Deep Temporal Sequence Classification and Mathematical Modeling for Cell Tracking in Dense 3D Microscopy Videos of Bacterial Biofilms
Tanjin Taher Toma, Yibo Wang, Andreas Gahlmann, Scott T. Acton
TL;DR
DenseTrack addresses automatic cell tracking in dense 3D time-lapse microscopy of bacterial biofilms. It integrates a deep temporal sequence classifier for frame-by-frame association with a constrained one-to-one matching optimization, and introduces an eigendecomposition-based strategy for detecting cell divisions. Training relies on synthetically generated biofilm sequences due to limited ground truth, and evaluation covers both synthetic and real lattice-light-sheet videos of E. coli and S.1oneidensis, revealing superior TRA and Division-F1 compared to state-of-the-art methods.

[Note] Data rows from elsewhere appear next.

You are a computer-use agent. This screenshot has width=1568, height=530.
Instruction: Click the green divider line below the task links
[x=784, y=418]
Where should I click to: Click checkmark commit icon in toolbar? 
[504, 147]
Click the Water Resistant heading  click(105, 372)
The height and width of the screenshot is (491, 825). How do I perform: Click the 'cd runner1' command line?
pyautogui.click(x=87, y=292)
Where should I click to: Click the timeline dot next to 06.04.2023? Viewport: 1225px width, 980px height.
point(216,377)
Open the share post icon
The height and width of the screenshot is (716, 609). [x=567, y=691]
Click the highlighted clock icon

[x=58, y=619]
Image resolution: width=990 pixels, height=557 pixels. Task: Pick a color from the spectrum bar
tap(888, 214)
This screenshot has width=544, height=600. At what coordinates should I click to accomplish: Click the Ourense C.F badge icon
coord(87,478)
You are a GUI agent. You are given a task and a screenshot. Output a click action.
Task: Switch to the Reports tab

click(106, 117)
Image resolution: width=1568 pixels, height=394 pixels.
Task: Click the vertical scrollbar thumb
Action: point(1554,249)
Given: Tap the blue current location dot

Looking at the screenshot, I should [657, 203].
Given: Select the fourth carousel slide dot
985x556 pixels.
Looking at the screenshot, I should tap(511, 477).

Ablation studies validate the benefits of incorporating near-temporal history and the InceptionTime-based classifier, demonstrating robustness across different densities and division rates.
Abstract
Automatic cell tracking in dense environments is plagued by inaccurate correspondences and misidentification of parent-offspring relationships. In this paper, we introduce a novel cell tracking algorithm named DenseTrack, which integrates deep learning with mathematical model-based strategies to effectively establish correspondences between consecutive frames and detect cell division events in crowded scenarios. We formulate the cell tracking problem as a deep learning-based temporal sequence classification task followed by solving a constrained one-to-one matching optimization problem exploiting the classifier's confidence scores. Additionally, we present an eigendecomposition-based cell division detection strategy that leverages knowledge of cellular geometry. The performance of the proposed approach has been evaluated by tracking densely packed cells in 3D time-lapse image sequences of bacterial biofilm development. The experimental results on simulated as well as experimental fluorescence image sequences suggest that the proposed tracking method achieves superior performance in terms of both qualitative and quantitative evaluation measures compared to recent state-of-the-art cell tracking approaches.